**Task details**
Please reproduce, exactly and with nothing added, the line containing "This screenshot has height=1367, width=1924." and every line after it to the end of the records.

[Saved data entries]
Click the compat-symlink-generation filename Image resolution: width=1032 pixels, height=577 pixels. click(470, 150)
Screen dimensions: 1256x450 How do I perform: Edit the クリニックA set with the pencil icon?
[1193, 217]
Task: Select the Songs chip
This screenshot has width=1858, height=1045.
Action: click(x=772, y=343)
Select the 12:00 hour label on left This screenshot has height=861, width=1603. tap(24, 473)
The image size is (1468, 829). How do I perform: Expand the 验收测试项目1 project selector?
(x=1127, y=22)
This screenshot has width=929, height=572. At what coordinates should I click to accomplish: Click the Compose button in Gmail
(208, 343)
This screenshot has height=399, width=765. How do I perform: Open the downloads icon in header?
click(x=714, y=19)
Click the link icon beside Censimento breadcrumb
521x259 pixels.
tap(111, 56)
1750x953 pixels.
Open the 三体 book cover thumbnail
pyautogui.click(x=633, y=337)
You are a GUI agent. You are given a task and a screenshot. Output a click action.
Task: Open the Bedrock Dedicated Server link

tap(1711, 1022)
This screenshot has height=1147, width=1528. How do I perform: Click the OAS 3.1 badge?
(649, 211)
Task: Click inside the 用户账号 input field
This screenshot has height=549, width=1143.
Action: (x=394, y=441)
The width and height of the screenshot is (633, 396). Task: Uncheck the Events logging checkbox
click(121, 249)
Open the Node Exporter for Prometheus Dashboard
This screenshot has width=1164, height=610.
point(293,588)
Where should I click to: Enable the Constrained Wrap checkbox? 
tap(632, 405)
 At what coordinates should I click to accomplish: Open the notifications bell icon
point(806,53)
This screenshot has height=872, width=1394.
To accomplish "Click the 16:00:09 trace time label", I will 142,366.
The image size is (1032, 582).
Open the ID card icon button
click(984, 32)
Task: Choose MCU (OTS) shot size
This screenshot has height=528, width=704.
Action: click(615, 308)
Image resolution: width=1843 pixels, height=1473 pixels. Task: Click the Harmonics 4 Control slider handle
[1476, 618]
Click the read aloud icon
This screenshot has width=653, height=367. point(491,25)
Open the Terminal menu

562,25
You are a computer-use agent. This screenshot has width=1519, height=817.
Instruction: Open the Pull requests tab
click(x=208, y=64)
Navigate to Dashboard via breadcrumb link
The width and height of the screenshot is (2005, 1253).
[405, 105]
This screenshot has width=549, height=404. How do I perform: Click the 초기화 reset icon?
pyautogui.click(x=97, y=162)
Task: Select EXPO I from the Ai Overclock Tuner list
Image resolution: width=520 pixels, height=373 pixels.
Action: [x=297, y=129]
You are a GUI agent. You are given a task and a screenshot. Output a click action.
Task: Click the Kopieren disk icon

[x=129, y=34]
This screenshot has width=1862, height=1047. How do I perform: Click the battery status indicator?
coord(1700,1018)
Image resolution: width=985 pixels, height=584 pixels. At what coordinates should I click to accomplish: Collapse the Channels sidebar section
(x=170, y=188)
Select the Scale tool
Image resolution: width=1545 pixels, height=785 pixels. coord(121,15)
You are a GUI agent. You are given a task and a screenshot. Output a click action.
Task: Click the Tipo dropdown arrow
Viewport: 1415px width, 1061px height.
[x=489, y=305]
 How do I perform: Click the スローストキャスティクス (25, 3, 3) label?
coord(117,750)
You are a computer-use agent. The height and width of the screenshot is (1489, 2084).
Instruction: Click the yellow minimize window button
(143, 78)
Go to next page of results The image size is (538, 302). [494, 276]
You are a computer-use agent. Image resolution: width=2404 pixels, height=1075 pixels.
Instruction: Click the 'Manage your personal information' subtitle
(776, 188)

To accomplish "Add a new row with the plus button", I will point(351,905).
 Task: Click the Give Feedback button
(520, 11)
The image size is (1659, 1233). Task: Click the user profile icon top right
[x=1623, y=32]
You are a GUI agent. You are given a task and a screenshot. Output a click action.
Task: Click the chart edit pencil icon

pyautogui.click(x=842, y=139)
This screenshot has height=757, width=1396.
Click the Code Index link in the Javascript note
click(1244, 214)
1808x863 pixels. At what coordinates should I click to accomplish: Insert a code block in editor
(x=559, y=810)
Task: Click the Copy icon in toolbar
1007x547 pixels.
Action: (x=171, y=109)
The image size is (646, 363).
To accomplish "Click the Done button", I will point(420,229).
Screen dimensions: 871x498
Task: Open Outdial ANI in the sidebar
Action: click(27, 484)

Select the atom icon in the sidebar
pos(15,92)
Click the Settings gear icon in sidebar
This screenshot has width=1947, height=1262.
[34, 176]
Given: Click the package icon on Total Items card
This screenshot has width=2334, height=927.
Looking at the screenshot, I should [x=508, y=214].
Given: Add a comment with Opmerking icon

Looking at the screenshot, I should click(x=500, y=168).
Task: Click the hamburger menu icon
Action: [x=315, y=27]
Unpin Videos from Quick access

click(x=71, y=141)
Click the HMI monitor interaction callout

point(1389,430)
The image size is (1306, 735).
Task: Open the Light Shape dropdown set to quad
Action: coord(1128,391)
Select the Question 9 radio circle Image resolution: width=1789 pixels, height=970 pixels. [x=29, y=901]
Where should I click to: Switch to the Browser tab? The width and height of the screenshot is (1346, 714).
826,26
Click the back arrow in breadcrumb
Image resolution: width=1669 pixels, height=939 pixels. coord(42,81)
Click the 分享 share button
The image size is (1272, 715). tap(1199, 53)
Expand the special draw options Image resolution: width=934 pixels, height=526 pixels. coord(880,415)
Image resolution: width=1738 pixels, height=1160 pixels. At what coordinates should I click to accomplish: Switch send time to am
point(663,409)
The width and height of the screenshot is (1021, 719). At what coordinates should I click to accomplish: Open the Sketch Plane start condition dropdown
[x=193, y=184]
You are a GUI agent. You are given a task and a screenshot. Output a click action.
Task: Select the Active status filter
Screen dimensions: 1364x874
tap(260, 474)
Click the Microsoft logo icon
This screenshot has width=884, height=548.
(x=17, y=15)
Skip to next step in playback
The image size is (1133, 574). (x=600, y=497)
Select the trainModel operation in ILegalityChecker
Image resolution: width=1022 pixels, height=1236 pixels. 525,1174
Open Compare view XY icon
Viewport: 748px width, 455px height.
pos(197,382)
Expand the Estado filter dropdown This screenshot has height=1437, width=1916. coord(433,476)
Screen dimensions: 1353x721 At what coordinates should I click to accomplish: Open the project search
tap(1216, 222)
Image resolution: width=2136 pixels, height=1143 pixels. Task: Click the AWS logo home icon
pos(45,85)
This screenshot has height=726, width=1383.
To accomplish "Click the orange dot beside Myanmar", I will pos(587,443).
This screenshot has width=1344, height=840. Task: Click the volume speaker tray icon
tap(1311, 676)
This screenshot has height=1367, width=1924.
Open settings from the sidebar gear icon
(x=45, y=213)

**Exercise response**
This screenshot has height=1367, width=1924.
Open settings from the sidebar gear icon
(x=45, y=213)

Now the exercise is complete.